In this work, we implemented a modern two-stage deep learning object detection approach for fast and accurate Debye-Scherrer ring and segment location in GIXD images. As a model, we chose the Faster Region-based Convolutional Network (R-CNN) deep learning architecture23,24, for which we introduced several essential modifications to conform to the specifics of GIXD diffraction data and increase the performance. We trained the model on simulated images via a simulation procedure aimed at reproducing variate scattering backgrounds and experimental artifacts. We note that the translation-invariant Faster R-CNN algorithm detects each peak independently; thus, our approach is material-agnostic by design, unlike in the case of a model trained to extract material-related information from the measured data at a single step.

As a demonstration of the possible applications of our method, we performed an automated analysis on two in situ GIXD datasets of organic-inorganic perovskite structures. However, we emphasize that it is, in fact, generally applicable to essentially any crystalline thin-film materials. First, we track the formation of different phases in 2D halide perovskites. Our model detects diffraction reflections, which are then used to identify the perovskite phases and crystal orientations and track the evolution of the lattice parameters over time, which is crucial for the photovoltaic performance. Second, we demonstrate a fast analysis of over a thousand diffraction images from in situ measurements of the conversion of methylammonium lead iodide (MAPbI3) from an intermediate phase during spin-coating and annealing. The algorithm detects over 20,000 peaks on 1015 images and can pinpoint the start of perovskite formation during the experiment.

Results

Data-driven model modifications

We implemented a deep learning object detection model based on a two-stage Faster R-CNN framework23,24 to locate diffraction rings and segments in GIXD images. Figure 1 illustrates the data pipeline with the model architecture (see Methods IV B). State-of-the-art object detection algorithms are mainly focused on improving performance on objects in RGB photographs and the corresponding benchmark datasets (PASCAL VOC, MS COCO, Open Images, etc.)23,25,26,27,28. X-ray scattering patterns exhibit particular features that require careful adjustments of the existing general methods. To this end, we introduced an array of modifications to the original architecture to conform to the specifics of the scattering data and accelerate the calculations. In the following, we briefly discuss the key features of the grazing-incidence diffraction images that inform the design of the detection algorithm.

Fig. 1: Image preprocessing pipeline and the model architecture.

===

**Request**
From the passage on GIXD ring detection, pull out verbatim the part that opens with the words containing "In this work, we" and closes with "a single step.".

**Given material**
===

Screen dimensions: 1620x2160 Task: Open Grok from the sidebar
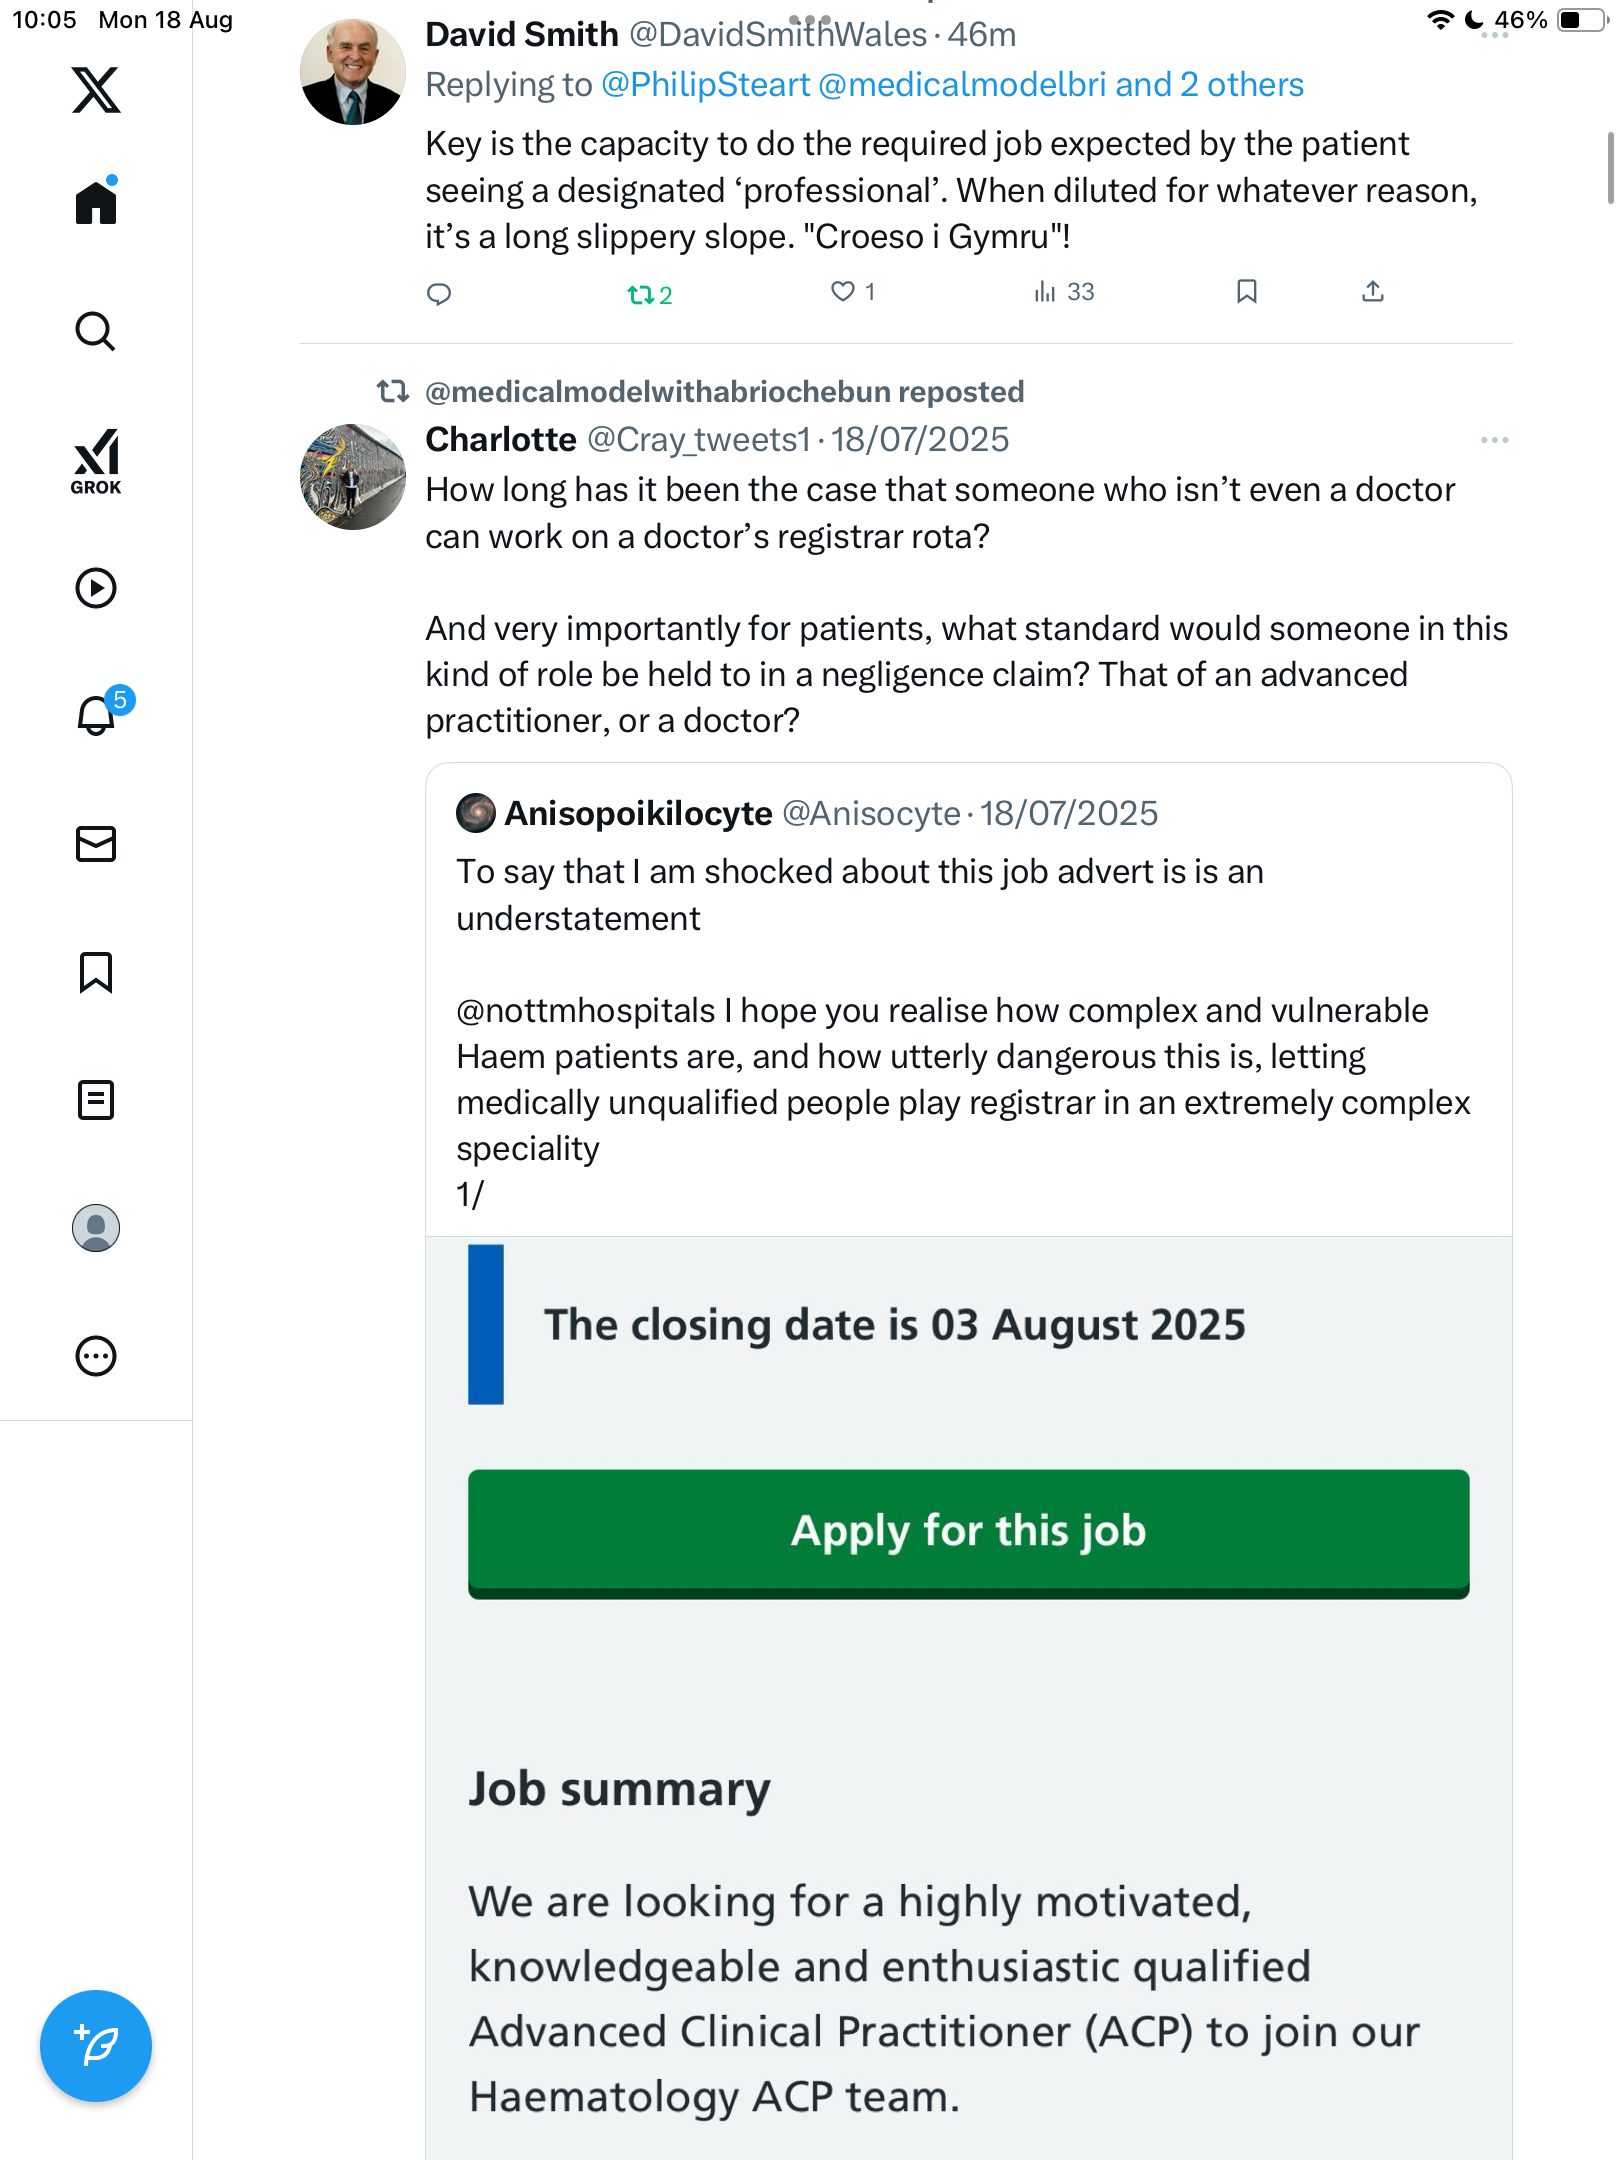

===

**Exercise output**
In this work, we implemented a modern two-stage deep learning object detection approach for fast and accurate Debye-Scherrer ring and segment location in GIXD images. As a model, we chose the Faster Region-based Convolutional Network (R-CNN) deep learning architecture23,24, for which we introduced several essential modifications to conform to the specifics of GIXD diffraction data and increase the performance. We trained the model on simulated images via a simulation procedure aimed at reproducing variate scattering backgrounds and experimental artifacts. We note that the translation-invariant Faster R-CNN algorithm detects each peak independently; thus, our approach is material-agnostic by design, unlike in the case of a model trained to extract material-related information from the measured data at a single step.